A relação entre os personagens é profundamente alterada quando a filha de Val, Jéssica (Camila Márdila), sai de Pernambuco e passa a morar na mesma casa, fazendo com que empregada doméstica comece a reivindicar direitos. “A filha mostra que a mãe não é uma cidadã de segunda categoria. Jéssica aponta, inclusive, que não se acha melhor do que os outros, mas que também não se acha pior. O que fala muito da postura que ela tem em relação ao outro e que ela tenta passar para a mãe”, destaca Bárbara. Tais ensinamentos fazem com que Val crie uma nova versão: mais questionadora, menos submissa e que se vê empoderada depois da aprovação da filha no vestibular. O que traz ainda mais incômodos aos patrões. 
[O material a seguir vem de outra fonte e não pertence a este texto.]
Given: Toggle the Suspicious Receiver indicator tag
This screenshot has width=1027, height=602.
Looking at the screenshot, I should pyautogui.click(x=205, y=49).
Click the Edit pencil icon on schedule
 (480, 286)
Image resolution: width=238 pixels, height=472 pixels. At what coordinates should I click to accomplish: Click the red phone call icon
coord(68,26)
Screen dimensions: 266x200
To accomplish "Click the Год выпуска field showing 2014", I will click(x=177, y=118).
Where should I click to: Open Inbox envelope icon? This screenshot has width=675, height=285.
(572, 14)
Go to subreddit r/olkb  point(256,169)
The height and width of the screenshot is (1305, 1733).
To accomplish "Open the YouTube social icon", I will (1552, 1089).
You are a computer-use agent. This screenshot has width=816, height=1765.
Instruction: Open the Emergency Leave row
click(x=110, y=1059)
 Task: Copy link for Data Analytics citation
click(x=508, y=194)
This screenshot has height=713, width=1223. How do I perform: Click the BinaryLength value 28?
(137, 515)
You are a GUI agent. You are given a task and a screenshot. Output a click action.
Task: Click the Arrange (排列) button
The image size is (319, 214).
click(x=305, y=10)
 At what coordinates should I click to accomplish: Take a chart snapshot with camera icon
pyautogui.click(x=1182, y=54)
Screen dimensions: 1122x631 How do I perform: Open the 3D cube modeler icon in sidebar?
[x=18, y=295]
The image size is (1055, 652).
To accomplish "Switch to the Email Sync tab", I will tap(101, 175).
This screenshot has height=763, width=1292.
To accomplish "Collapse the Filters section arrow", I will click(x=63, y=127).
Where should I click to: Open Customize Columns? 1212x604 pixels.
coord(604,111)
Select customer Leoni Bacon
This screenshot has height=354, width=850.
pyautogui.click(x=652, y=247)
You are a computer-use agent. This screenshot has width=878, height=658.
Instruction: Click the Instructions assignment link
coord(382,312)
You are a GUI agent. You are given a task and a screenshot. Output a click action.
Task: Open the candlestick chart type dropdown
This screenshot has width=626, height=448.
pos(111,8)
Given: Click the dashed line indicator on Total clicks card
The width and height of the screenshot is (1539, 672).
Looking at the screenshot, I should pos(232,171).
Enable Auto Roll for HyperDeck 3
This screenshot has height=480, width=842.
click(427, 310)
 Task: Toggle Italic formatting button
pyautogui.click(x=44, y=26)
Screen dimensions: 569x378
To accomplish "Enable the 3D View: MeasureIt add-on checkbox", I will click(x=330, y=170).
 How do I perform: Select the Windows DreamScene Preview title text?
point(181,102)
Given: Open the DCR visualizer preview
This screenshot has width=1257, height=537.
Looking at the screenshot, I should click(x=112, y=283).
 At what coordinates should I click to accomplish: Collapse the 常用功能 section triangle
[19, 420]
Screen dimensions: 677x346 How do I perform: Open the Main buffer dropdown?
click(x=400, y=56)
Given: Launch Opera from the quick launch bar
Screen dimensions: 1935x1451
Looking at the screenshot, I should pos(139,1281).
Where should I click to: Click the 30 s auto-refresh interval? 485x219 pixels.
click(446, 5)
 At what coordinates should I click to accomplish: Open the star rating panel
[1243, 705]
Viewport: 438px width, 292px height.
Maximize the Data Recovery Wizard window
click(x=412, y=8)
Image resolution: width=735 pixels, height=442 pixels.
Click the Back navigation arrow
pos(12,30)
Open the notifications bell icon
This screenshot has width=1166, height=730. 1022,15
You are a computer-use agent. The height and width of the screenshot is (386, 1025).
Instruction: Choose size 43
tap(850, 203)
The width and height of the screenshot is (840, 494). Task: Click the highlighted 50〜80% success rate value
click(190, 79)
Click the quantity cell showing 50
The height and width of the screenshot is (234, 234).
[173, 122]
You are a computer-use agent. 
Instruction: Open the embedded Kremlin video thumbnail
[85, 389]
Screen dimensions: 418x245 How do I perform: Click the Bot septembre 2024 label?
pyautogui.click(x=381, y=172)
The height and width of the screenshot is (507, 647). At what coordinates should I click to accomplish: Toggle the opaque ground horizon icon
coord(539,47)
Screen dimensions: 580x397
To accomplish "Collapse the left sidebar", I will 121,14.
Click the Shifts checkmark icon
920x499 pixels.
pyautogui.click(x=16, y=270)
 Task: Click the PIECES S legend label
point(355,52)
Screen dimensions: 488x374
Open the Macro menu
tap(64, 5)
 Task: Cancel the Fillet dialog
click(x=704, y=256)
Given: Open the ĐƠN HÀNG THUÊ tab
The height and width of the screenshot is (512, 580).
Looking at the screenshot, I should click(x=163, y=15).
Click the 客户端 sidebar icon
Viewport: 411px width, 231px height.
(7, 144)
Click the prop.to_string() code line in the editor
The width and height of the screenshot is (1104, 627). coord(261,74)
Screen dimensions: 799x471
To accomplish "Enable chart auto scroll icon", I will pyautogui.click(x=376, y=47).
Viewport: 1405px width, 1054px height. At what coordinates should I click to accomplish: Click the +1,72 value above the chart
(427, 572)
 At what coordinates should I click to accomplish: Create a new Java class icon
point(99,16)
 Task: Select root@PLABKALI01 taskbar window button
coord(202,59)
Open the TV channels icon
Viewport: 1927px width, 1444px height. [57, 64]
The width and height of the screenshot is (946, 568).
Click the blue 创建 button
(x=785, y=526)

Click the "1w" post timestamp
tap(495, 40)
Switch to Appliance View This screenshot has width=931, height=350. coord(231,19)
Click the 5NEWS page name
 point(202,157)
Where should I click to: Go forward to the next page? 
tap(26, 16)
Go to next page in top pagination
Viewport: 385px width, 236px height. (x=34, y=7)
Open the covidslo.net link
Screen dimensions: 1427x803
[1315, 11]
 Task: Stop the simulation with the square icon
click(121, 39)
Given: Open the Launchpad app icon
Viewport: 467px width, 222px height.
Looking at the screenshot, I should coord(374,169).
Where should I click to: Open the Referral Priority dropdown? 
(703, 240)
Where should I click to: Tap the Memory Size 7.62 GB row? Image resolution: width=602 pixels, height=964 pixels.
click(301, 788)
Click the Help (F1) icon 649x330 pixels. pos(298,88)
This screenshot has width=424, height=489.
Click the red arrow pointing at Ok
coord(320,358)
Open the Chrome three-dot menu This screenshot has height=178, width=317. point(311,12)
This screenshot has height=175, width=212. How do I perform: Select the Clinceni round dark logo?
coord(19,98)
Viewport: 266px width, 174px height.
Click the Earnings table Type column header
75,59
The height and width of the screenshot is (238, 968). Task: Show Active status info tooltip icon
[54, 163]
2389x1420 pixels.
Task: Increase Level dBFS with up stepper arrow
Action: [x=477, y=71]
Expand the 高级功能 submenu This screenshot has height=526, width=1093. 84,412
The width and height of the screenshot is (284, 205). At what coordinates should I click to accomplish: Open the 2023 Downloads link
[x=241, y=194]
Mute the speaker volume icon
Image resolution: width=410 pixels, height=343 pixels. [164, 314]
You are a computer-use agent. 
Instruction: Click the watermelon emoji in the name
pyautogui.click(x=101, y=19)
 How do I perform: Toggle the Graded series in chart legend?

Para Gisele e Bárbara, o filme vai além do cenário do trabalho doméstico, e se expande também para uma crítica às relações sociais, como um todo, no Brasil. Além das marcas da colonização, Gisele e Bárbara destacaram outros problemas que estão longe de serem solucionados. “A exploração no trabalho se torna ainda mais forte porque vivemos em uma sociedade que nunca rompeu com o racismo”, disse Gisele. O que agrava ainda mais o apagamento das divisões de raça, conforme observou Bárbara. “No Brasil, não temos dificuldade só de lutar contra o racismo, mas também de entender quem sofre racismo e quem não sofre.”